(Data entries)

'''

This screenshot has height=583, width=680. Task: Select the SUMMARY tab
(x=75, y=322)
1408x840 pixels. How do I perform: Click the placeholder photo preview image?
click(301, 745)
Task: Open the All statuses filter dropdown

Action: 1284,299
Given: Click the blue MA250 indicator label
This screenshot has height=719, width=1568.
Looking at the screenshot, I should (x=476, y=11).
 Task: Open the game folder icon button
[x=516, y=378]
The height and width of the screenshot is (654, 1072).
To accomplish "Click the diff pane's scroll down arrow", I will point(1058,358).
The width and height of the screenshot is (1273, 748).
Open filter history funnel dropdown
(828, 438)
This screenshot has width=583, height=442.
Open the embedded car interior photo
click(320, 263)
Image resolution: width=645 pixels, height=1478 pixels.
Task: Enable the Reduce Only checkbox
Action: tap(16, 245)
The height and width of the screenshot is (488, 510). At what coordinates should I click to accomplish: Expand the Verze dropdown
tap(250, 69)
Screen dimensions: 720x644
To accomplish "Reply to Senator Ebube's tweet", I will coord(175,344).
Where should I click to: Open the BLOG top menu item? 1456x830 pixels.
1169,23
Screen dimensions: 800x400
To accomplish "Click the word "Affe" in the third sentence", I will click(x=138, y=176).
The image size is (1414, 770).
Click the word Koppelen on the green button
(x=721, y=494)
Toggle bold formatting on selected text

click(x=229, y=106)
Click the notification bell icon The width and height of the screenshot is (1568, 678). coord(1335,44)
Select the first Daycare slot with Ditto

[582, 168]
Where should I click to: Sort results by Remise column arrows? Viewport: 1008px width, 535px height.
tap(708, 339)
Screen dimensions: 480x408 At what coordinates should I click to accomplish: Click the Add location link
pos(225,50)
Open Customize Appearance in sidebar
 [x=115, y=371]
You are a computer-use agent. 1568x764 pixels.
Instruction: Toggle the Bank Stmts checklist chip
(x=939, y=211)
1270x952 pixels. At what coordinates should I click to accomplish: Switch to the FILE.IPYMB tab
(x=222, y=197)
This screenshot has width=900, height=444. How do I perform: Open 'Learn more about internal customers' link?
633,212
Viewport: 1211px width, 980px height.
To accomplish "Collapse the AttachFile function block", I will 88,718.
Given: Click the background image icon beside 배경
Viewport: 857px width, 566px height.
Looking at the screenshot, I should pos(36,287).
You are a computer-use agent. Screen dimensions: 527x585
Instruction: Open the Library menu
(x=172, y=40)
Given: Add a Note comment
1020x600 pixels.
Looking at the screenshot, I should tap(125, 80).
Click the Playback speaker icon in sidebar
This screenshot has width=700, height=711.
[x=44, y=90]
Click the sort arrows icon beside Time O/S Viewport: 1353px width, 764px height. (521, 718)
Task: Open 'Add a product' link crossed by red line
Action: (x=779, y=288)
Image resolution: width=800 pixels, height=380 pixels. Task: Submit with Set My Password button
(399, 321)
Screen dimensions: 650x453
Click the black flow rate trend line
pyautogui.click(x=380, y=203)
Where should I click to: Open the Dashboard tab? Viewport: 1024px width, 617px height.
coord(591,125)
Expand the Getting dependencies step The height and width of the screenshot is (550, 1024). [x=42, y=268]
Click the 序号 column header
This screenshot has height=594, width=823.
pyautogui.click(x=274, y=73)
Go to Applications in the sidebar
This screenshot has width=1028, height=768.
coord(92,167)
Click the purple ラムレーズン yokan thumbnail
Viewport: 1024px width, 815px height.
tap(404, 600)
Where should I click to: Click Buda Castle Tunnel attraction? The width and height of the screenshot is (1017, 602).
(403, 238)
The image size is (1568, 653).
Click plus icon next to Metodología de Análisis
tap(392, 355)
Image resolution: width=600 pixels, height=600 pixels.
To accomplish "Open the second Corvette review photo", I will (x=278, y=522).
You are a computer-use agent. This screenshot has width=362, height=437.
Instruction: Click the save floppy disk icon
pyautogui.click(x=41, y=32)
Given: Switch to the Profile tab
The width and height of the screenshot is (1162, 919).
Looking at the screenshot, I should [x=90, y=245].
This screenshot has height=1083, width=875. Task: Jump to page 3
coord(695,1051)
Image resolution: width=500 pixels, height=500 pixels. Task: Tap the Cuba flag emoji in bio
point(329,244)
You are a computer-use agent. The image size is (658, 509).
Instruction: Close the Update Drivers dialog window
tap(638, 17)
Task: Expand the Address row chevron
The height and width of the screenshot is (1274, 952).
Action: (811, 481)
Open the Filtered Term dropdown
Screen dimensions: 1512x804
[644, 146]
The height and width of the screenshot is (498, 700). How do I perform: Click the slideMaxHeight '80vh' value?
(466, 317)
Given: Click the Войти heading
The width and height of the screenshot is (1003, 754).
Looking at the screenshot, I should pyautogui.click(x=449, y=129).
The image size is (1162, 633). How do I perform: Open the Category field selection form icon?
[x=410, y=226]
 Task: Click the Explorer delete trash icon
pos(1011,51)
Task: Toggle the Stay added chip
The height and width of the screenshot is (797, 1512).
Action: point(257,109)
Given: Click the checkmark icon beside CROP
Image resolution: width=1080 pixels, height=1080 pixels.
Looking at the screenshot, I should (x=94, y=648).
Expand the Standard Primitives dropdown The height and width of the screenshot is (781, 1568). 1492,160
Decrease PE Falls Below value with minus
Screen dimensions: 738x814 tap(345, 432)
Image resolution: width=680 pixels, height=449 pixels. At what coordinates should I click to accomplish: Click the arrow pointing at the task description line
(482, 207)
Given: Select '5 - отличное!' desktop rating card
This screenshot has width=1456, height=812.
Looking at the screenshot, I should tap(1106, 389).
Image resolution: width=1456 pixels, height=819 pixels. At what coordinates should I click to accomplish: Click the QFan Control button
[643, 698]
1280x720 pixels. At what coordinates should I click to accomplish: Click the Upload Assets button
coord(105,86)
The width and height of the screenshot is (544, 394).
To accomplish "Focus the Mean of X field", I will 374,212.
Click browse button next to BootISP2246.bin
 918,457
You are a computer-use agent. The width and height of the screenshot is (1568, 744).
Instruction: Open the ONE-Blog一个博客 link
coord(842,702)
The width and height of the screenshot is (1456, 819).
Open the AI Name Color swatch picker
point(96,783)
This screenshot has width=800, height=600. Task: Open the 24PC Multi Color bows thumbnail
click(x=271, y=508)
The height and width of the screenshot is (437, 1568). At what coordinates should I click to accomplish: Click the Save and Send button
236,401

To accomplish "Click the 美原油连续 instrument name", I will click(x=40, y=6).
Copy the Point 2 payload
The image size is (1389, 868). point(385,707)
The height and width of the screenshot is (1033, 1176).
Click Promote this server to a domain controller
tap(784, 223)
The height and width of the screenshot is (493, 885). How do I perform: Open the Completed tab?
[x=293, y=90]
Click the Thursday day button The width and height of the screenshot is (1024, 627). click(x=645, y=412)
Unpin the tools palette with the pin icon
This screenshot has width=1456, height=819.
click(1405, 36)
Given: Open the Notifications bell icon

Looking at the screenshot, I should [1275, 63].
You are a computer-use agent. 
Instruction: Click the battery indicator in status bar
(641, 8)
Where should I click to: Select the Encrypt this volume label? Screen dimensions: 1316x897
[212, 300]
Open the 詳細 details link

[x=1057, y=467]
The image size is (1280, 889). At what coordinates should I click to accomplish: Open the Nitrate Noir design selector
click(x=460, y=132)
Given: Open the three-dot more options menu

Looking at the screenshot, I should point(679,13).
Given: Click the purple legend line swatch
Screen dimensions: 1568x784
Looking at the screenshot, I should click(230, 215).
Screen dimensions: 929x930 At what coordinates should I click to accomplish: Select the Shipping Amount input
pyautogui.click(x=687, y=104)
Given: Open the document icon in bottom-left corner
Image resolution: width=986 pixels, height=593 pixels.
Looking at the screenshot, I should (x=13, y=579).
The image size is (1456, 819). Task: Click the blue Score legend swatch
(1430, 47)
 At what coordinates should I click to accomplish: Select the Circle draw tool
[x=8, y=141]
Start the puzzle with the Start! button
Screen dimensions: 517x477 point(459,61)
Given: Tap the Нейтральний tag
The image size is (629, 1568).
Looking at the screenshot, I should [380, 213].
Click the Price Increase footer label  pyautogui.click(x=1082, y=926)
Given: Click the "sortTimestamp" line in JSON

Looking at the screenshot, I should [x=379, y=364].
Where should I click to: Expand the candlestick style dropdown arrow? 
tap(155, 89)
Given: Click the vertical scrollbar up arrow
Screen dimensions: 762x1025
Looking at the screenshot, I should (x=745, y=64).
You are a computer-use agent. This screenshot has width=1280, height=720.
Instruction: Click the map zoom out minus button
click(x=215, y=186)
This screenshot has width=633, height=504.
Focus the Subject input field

'''

- [What the task asks] Copy out, word for word, the lines of the data between the one containing "The height and width of the screenshot is (654, 1072)." and the one containing "Action: tap(16, 245)", including both.

- [Solution for this problem]
The height and width of the screenshot is (654, 1072).
To accomplish "Click the diff pane's scroll down arrow", I will point(1058,358).
The width and height of the screenshot is (1273, 748).
Open filter history funnel dropdown
(828, 438)
This screenshot has width=583, height=442.
Open the embedded car interior photo
click(320, 263)
Image resolution: width=645 pixels, height=1478 pixels.
Task: Enable the Reduce Only checkbox
Action: tap(16, 245)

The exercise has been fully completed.